Passage shown:
.....

MR. BROKAW:  Now, Mr. Rove, there was also sharp criticism, and justified from a lot of quarters, of the management of the war once you did go to war. The insurgency was more swiftly activated on the part of those Islamics who wanted to fight back.  We were not greeted as liberators beyond the first couple of days.  We didn't have enough troops to provide
internal security. The cost of the war skyrocketed almost from the beginning.  There was not a sharing of the oil revenues that a lot of people had promised, including the, the vice president.

MR. ROVE:  I--let me correct you.  There--you put down a lot of things here. I'll be happy to deal with them serially or together whichever you like.  But, for example, on that one, the administration emphatically said that this was not about oil.  And we thought right from the
beginning...

MR. BROKAW:  No, no, no, not about oil, but it was about...

MR. ROVE:  Let me finish.

MR. BROKAW:  ...how it would--we would share oil revenue, and it would help offset the cost of the war.

.....

Dataset rows:
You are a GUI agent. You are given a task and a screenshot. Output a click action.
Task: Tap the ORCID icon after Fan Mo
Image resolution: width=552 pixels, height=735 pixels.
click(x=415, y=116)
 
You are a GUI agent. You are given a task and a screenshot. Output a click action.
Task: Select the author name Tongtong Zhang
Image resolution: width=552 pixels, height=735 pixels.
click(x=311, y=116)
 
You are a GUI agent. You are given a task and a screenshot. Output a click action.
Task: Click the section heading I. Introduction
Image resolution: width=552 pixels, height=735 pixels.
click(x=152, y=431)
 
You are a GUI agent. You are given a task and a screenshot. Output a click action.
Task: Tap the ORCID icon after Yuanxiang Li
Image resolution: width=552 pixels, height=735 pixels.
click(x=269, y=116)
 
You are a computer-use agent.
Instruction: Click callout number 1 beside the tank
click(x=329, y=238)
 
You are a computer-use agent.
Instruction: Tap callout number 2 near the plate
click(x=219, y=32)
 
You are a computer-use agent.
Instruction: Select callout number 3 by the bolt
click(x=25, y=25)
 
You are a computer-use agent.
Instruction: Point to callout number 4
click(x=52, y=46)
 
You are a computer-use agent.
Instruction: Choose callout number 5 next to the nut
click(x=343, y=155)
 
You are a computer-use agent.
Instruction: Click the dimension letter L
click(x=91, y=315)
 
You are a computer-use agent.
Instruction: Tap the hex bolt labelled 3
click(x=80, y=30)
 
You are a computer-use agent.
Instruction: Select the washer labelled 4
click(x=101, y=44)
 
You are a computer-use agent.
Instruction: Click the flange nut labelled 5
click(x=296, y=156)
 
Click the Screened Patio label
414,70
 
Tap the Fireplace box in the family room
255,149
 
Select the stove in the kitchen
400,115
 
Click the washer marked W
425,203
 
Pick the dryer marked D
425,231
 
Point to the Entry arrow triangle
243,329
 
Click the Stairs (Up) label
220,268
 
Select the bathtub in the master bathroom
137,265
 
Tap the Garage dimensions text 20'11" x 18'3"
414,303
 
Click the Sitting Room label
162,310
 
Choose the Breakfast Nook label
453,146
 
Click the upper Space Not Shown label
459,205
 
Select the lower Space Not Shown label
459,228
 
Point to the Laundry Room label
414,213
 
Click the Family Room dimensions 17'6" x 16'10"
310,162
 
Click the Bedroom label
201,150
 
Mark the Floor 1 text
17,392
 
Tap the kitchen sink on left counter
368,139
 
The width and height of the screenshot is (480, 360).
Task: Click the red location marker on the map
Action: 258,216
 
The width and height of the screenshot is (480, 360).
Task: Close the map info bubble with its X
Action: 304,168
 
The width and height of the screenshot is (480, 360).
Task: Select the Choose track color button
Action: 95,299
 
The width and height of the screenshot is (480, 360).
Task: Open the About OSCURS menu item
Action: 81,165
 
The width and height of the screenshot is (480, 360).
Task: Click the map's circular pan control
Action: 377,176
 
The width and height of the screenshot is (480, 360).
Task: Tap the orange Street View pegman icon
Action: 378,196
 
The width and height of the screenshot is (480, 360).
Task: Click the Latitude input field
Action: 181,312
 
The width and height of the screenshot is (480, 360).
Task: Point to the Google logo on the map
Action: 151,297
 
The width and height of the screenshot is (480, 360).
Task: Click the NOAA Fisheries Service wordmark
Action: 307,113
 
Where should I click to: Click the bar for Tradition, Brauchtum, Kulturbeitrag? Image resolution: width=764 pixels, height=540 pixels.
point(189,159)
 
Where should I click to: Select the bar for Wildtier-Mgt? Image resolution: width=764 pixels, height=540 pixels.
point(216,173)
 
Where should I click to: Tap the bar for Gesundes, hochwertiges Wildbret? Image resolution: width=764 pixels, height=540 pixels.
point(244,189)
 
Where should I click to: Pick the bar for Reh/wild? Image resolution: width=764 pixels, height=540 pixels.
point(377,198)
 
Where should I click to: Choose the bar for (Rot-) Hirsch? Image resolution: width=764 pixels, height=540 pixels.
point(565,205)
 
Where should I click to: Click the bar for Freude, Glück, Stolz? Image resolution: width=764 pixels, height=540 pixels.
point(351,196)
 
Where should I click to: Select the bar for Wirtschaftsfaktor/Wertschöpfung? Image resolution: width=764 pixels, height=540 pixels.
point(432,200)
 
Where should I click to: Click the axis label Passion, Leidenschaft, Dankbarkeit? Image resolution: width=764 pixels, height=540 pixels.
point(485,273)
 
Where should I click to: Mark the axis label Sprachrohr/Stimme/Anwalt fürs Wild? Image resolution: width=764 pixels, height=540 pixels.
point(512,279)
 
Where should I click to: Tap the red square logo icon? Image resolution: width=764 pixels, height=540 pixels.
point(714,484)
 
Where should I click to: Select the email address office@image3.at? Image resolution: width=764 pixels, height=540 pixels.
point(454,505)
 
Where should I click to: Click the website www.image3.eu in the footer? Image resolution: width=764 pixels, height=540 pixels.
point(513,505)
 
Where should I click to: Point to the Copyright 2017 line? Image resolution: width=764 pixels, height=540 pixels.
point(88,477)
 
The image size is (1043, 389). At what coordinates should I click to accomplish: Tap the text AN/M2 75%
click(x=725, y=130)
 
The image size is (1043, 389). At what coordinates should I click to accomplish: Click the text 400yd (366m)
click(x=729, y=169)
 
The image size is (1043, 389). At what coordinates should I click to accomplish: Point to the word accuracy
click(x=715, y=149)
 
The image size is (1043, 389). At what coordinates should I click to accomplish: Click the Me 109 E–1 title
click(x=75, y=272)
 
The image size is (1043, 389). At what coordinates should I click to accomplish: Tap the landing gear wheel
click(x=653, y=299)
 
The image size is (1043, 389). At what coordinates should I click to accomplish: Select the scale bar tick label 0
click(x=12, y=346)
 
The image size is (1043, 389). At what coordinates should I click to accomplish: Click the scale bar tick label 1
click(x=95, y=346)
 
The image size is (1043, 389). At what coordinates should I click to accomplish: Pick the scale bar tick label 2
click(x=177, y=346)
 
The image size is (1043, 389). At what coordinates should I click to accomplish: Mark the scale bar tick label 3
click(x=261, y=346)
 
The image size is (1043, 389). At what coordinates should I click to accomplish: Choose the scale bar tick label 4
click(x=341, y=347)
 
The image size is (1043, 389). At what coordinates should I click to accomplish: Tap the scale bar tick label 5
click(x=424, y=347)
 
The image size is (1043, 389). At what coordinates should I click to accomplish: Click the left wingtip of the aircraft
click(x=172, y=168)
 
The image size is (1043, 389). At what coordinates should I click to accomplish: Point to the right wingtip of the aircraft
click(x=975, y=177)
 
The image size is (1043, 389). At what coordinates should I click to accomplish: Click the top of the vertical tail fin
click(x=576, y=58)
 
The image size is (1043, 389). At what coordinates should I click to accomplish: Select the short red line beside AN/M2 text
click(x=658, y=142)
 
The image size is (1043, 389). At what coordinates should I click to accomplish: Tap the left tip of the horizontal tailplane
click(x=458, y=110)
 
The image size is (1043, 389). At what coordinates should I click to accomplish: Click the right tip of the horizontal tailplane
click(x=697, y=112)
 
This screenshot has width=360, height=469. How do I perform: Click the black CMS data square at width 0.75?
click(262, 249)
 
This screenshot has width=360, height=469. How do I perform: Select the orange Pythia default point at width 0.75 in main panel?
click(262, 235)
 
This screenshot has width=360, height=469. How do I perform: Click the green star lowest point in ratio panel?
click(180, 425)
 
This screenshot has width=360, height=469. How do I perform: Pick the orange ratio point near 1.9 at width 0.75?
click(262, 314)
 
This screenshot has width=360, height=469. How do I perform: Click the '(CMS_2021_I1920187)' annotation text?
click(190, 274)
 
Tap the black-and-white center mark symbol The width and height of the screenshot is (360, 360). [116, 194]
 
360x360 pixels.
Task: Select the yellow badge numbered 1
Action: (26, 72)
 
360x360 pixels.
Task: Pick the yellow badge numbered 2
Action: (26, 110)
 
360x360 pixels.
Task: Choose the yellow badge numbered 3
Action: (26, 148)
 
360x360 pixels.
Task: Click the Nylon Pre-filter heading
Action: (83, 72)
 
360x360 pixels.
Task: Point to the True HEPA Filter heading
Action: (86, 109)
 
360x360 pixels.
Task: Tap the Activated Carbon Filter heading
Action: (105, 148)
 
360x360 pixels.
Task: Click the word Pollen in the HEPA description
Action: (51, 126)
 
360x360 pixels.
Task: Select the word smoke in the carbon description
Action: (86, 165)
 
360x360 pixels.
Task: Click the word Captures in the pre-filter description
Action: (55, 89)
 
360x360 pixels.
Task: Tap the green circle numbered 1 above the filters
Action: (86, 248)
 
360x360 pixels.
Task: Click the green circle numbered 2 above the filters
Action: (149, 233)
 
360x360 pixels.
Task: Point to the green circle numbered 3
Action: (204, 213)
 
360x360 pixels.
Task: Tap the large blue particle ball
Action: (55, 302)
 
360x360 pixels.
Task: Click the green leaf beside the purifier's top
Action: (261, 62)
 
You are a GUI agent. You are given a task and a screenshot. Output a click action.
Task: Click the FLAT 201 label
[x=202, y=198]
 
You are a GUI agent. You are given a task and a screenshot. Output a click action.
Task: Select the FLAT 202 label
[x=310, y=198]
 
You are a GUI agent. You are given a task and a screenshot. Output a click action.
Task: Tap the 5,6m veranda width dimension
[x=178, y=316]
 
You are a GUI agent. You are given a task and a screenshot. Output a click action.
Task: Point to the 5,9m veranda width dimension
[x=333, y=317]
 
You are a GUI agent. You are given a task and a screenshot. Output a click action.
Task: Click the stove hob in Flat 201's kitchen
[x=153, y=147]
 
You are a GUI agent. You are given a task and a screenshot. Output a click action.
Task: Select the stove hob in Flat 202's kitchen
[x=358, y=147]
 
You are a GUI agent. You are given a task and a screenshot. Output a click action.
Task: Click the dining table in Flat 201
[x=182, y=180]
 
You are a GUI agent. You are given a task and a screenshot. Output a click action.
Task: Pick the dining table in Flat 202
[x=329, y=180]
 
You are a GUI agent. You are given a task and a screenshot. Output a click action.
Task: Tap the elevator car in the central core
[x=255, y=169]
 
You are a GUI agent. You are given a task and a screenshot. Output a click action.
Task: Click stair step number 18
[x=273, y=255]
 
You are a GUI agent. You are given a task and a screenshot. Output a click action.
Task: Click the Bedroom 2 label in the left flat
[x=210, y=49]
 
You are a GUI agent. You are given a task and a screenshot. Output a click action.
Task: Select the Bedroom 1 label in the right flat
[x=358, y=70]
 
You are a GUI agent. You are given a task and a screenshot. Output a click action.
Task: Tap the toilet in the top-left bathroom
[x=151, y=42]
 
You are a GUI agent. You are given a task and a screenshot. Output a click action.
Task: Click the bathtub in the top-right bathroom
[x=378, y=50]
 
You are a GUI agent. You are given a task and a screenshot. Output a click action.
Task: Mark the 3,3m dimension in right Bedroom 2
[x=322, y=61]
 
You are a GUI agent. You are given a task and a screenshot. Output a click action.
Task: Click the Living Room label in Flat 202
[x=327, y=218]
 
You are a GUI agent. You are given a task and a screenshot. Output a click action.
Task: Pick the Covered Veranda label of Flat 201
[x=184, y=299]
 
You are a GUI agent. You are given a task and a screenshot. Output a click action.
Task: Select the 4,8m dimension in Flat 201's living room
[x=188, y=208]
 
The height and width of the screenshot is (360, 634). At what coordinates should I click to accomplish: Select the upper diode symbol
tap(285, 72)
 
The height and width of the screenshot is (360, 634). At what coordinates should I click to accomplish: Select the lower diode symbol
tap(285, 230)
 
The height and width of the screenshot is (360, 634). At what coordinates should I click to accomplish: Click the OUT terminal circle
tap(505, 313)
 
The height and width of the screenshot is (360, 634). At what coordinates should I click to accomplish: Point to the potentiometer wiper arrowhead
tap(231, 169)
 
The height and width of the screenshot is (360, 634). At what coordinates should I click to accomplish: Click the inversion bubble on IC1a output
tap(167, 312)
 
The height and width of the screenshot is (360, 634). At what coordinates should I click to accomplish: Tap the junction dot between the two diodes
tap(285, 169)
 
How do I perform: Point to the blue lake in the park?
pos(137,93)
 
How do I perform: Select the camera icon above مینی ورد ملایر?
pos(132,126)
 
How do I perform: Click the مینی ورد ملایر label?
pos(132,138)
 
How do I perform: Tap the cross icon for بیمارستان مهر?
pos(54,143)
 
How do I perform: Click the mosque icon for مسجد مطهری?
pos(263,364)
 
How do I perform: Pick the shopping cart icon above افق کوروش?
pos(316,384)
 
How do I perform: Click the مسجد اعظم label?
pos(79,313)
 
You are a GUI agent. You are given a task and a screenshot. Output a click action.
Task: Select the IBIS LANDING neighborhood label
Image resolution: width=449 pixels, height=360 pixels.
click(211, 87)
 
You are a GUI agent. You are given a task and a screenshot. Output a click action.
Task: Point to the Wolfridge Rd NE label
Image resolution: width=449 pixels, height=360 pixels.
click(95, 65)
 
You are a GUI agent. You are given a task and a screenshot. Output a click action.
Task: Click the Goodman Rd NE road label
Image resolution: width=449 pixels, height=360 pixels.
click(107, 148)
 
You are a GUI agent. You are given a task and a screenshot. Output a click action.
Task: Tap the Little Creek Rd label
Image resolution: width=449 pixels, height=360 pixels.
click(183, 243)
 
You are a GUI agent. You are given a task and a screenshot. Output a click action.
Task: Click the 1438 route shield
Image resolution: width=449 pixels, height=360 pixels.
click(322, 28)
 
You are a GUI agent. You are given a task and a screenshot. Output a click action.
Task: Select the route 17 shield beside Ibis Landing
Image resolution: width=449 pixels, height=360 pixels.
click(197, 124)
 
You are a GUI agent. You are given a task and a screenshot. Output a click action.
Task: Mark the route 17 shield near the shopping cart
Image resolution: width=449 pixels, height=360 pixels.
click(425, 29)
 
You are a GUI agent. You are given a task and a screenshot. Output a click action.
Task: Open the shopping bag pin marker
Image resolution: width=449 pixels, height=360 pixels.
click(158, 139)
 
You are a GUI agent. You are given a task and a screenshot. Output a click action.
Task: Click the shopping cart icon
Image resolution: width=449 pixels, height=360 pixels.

.....

Challenges:
1. Rewrite the interview passage from "MR. BROKAW:  Now, Mr." to "beginning...", putting "friends" in place of "liberators".
2. In the interview passage, what does Brokaw say the cost of the war did almost from the beginning?

Responses for each task:
1.
MR. BROKAW:  Now, Mr. Rove, there was also sharp criticism, and justified from a lot of quarters, of the management of the war once you did go to war. The insurgency was more swiftly activated on the part of those Islamics who wanted to fight back.  We were not greeted as friends beyond the first couple of days.  We didn't have enough troops to provide
internal security. The cost of the war skyrocketed almost from the beginning.  There was not a sharing of the oil revenues that a lot of people had promised, including the, the vice president.

MR. ROVE:  I--let me correct you.  There--you put down a lot of things here. I'll be happy to deal with them serially or together whichever you like.  But, for example, on that one, the administration emphatically said that this was not about oil.  And we thought right from the
beginning...

2. It skyrocketed.